Editing much later to add another point:
MySQL has mandatory indexes on foreign key columns: OK I will first admit this could be good or bad depending on your point of view. I find it bad. To briefly summarize the context, it is sometimes, but not always, a good idea to build indexes on your foreign key columns. If you never look up child rows given a parent row, and never use cascading effects like ON DELETE CASCADE, then you don’t need to index a foreign key. But MySQL forces you to create these indexes even when they’re not necessary. Of course, indexes take time to build, take up disk space, slow down updates/inserts etc. On larger tables you could have indexes that are hundreds of MB or even GB, and if you don’t need them, that’s really silly to force us to build them.

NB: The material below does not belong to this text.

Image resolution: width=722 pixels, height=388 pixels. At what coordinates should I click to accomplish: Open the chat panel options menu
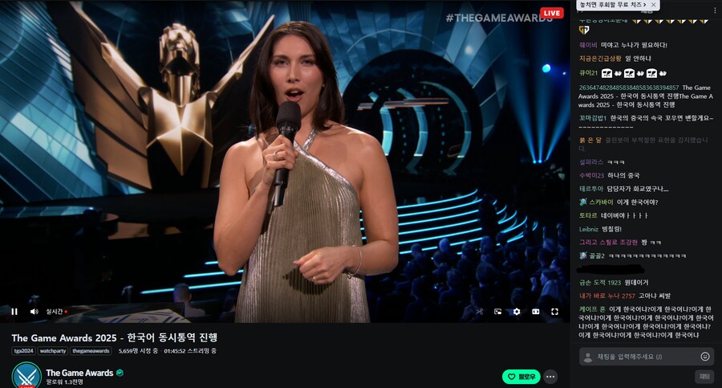click(715, 10)
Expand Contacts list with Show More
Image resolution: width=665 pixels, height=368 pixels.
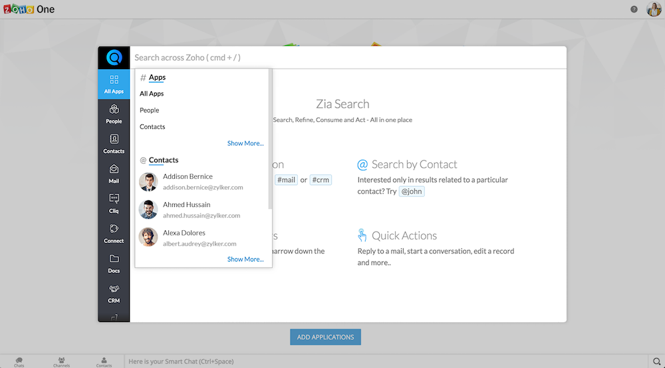245,259
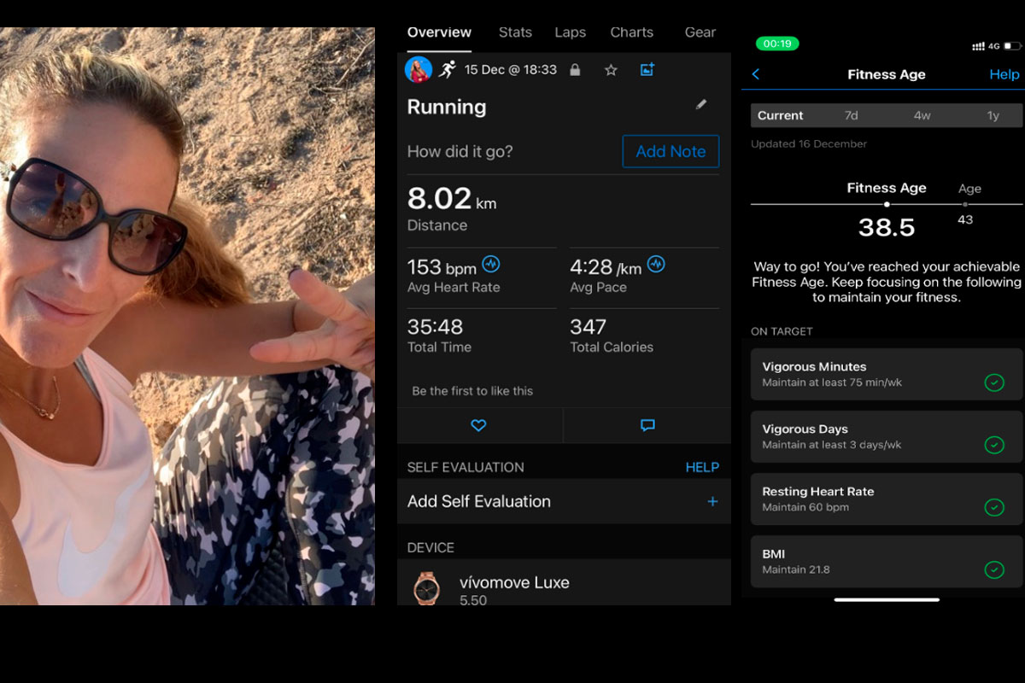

Furthermore it’s just annoying for them to be mandatory, when it blocks other operations for little reason. Just recently I was expanding a MySQL table’s unique key from columns a,b to a,b,c. So my first idea was to drop the unique key then recreate it on columns a,b,c. Simple enough. BUT, b was a foreign key column so I got an error on the drop unique key command. So instead I had to:
- drop the foreign key
- drop the unique constraint
- create the new unique constraint
- recreate the foreign key
I can, however, see the “good” point of view being that careless developers need indexing on all foreign keys to be enforced, or else they’ll never bother to make them when they ARE necessary, lest they cause performance/locking issues. I just don’t agree with this POV, though. I would prefer to just educate the developers working on schema design to create indexes judiciously rather than just blanket-enforce all FKs must be indexed everywhere.